I’m trying to get a very, very verbose SBT build to produce a lot less output on the console.
The verbosity comes from running lots of tests that write to standard output. It’s handy having all this output when running locally, but I suspect it is killing a downstream automated build, one that does not make its logs available.
The output is predominantly from calls to println
, not from logging.
I’m loath to cutover all the println
calls, so I tried modifying the SBT build file to suppress output on forked tests, using Test / forkOptions
. The way I’ve done it is overblown, but I’m trying to get this to work - and failing.
An excerpt from the SBT build file:
Test / testGrouping := {
val tests = (Test / definedTests).value
tests
.groupBy(_.name)
.map { case (groupName, group) =>
new Group(
groupName,
group,
SubProcess(
(Test / forkOptions).value
.withRunJVMOptions(
Vector(
s"-Dtrials.runDatabase=trialsRunDatabaseForGroup$groupName"
)
)
// Redirect output to a null output stream.
.withOutputStrategy(
OutputStrategy.CustomOutput(OutputStream.nullOutputStream)
)
)
)
}
.toSeq
},
Global / concurrentRestrictions := Seq(Tags.limit(Tags.ForkedTestGroup, 6)),
Test / fork := true,
Test / testForkedParallel := false,
// Once more for luck - redirect output to a null output stream.
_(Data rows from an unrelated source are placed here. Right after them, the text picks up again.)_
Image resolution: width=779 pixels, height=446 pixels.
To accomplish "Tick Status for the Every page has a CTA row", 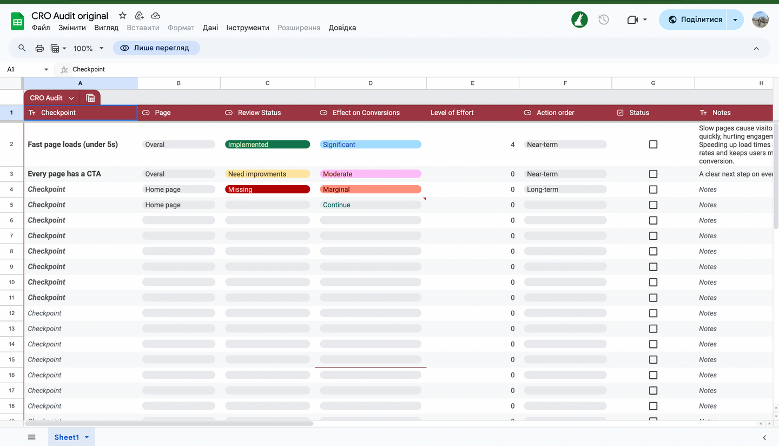I will (653, 174).
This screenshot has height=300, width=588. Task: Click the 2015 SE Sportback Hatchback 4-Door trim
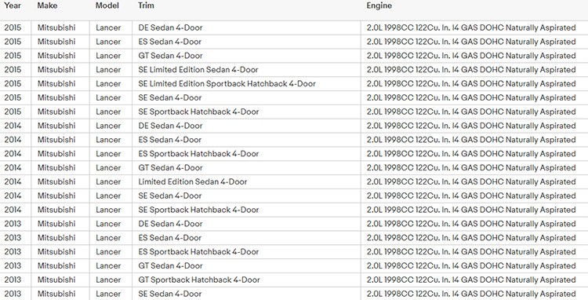pos(198,112)

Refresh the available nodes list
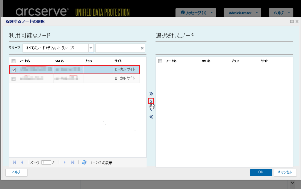point(84,162)
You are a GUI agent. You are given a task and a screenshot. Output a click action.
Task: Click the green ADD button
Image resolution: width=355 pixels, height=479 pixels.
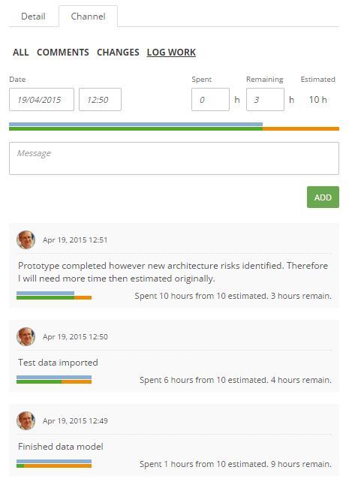pyautogui.click(x=323, y=197)
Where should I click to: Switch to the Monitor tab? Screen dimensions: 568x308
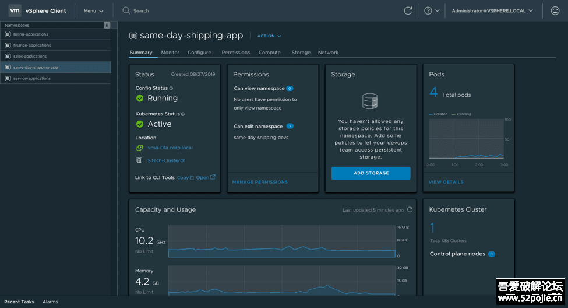[170, 53]
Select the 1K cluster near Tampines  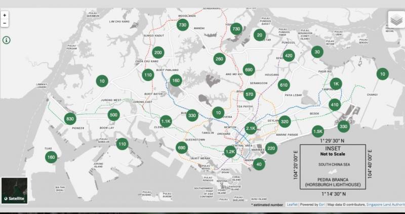[x=335, y=84]
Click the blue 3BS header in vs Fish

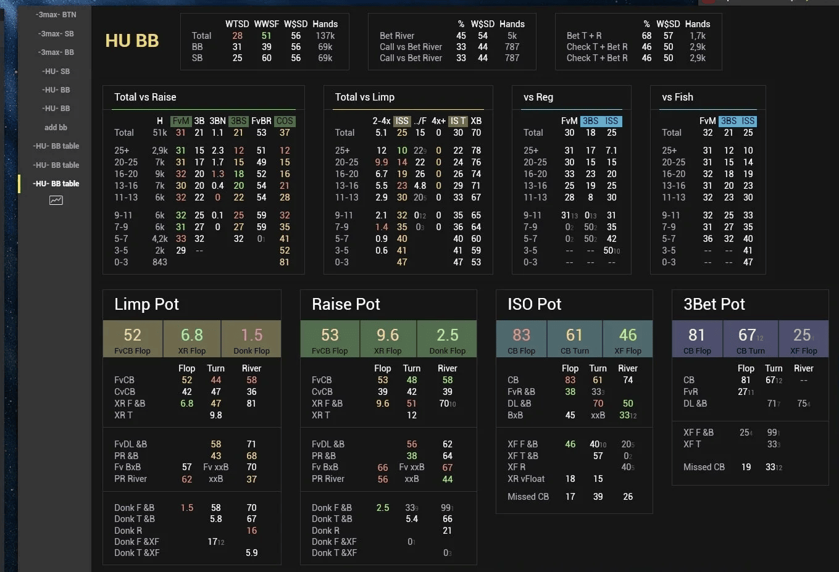coord(728,121)
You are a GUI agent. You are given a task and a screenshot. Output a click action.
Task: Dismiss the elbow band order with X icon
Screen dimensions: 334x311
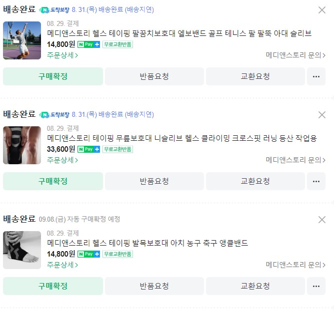click(322, 10)
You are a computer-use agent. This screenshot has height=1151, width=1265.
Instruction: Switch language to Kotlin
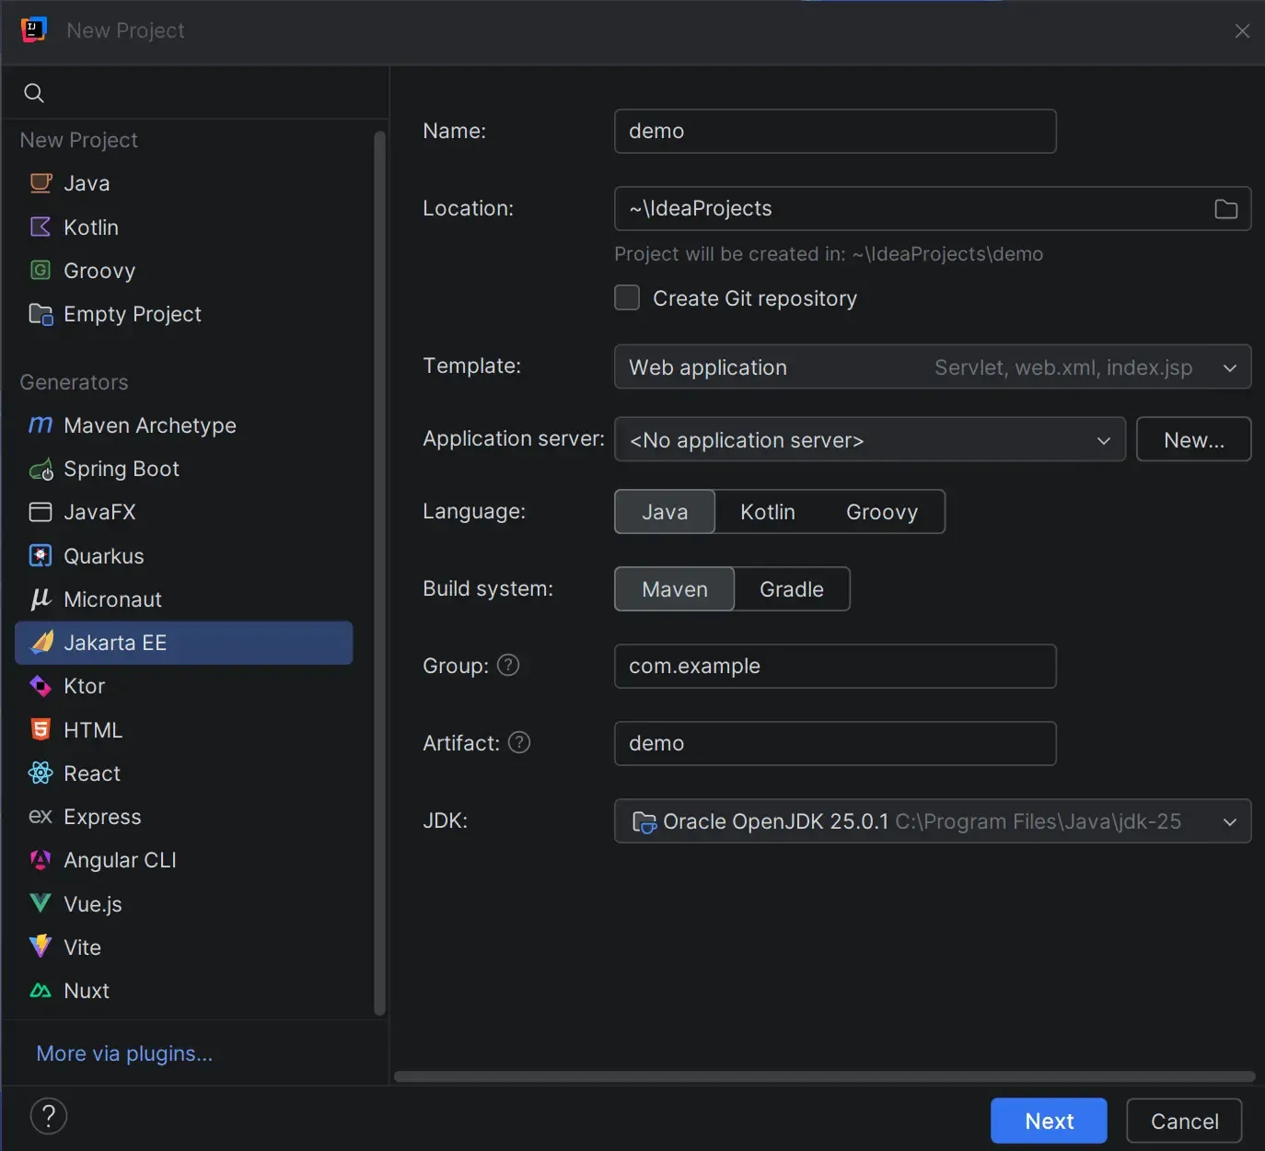pos(767,512)
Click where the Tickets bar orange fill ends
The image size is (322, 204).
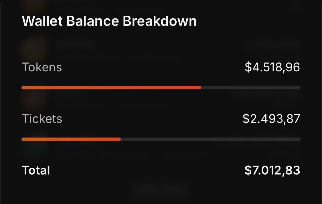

Test / forkOptions := (Test / forkOptions).value.withOutputStrategy(
OutputStrategy.CustomOutput(OutputStream.nullOutputStream)
),
Note the calls to withOutputStrategy( OutputStrategy.CustomOutput(OutputStream.nullOutputStream) )
Still it pumps out garbage!
If push comes to shove, then yes, I’ll cut over to logging, but is there a way this small change can be made to work?